Like from Inay, with which I called my maternal grandmother, the way my sister and I cook fish by simply boiling, and vegetables or chicken by lightly broiling, brings us back to her.
How I fold clothes to avoid creases, or iron the inseams first, and as I often catch myself, scour the bottom of a pot as I work my way inside, she also demonstrated on soft afternoons. From Lola, my paternal grandmother, who kept me away from rowdy games, “because you’re too fragile to run” (like her children), and so I created playmates within walls silent with the dusty ghosts of a pampered ruling class, I bear a name that carried me onto circles I had thought natural.
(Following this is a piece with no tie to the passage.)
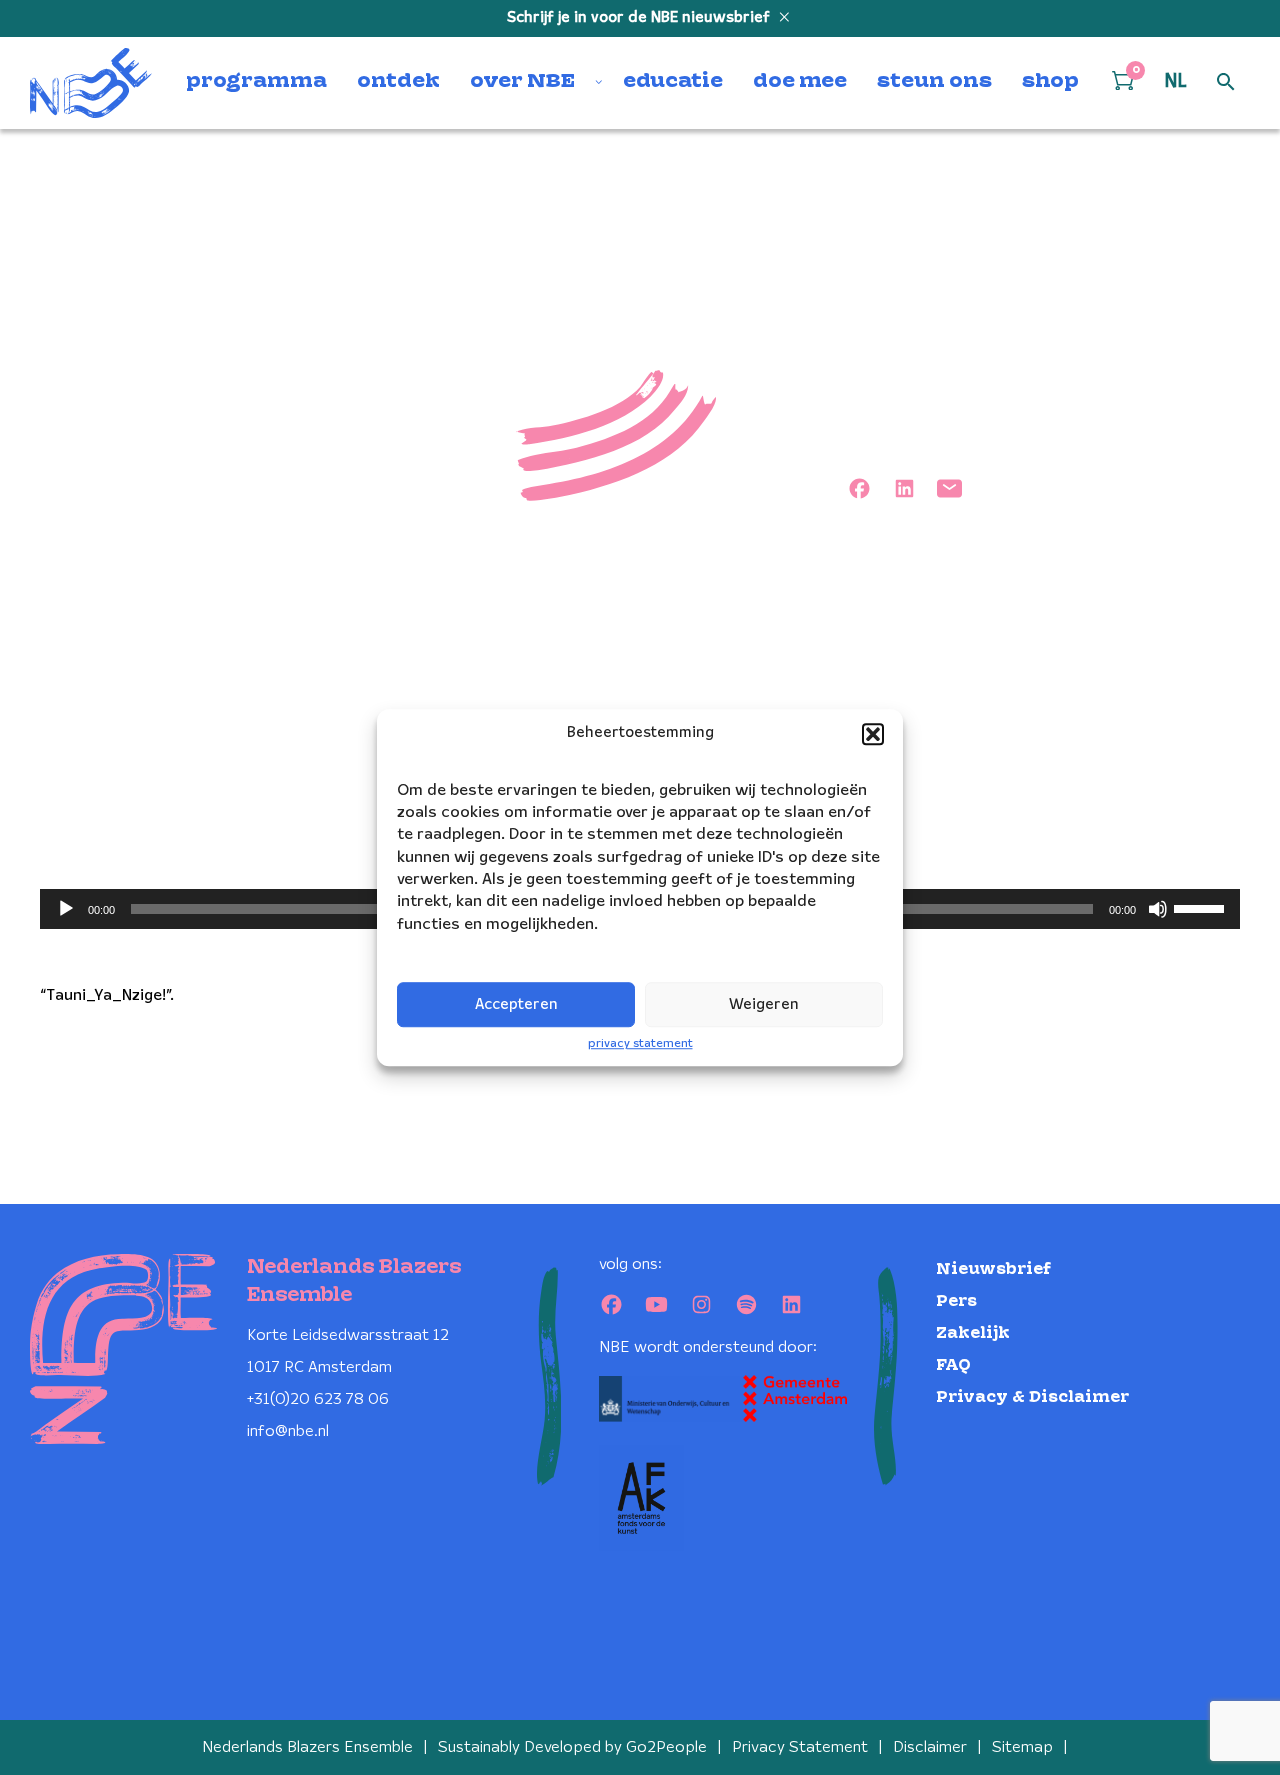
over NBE (522, 82)
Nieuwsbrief (993, 1269)
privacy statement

Perhaps, indeed, impressions on a “tabula rasa” stay no matter the layers heaped on it. Yes, like the Hadza research claims, my grandmothers have extended my mother’s and my life span but not in years—for me, it has been life’s details with them that had richly textured my mind as in these lines:
“Stalk tiger clouds because they could carry bad news. Eat parya (bitter gourd) leaves to replenish your blood lost during moon cycles. Only the morning dew from banana blossoms quenches thirst for magic. The full moon must share your pillow.”
A dwarf in the bagbagutot (goat berry) copse keeps secrets. Your talisman has chintz from your grandfather’s coffin. If you skid down the stairs, an old sow must throw a pail of water where you fell to retrieve your lost sentido (senses). The acacia waits for you to grow gray to make you understand why its leaves fold at the touch of twilight.
To pry open a clam, stun it with boiling water. How to tell if fish is cooked? Look if it has turned blind. Do not cry if you must slit a chicken’s neck to dress it.
Learn to shape a lotus bud with your fingers to eat rice—not a grain must fall. Pepper leaves are meant to float on simmering broth not sink with your thoughts. To skin a pea, work on keeping its inner sheath intact like how you would guard yours from tearing. Spit behind your right shoulder if she turns an evil (green) eye on you.
When he comes with his guitar on a new moon, beware of his disguise, but a full moon could play tricks on your heart. Love the name he will give you for that is who you are.”
Often sneaking in from the realm of myth and magic, these have gifted me with deeper truths and wisdom, making of my heart somehow as ageless as my grandmothers’.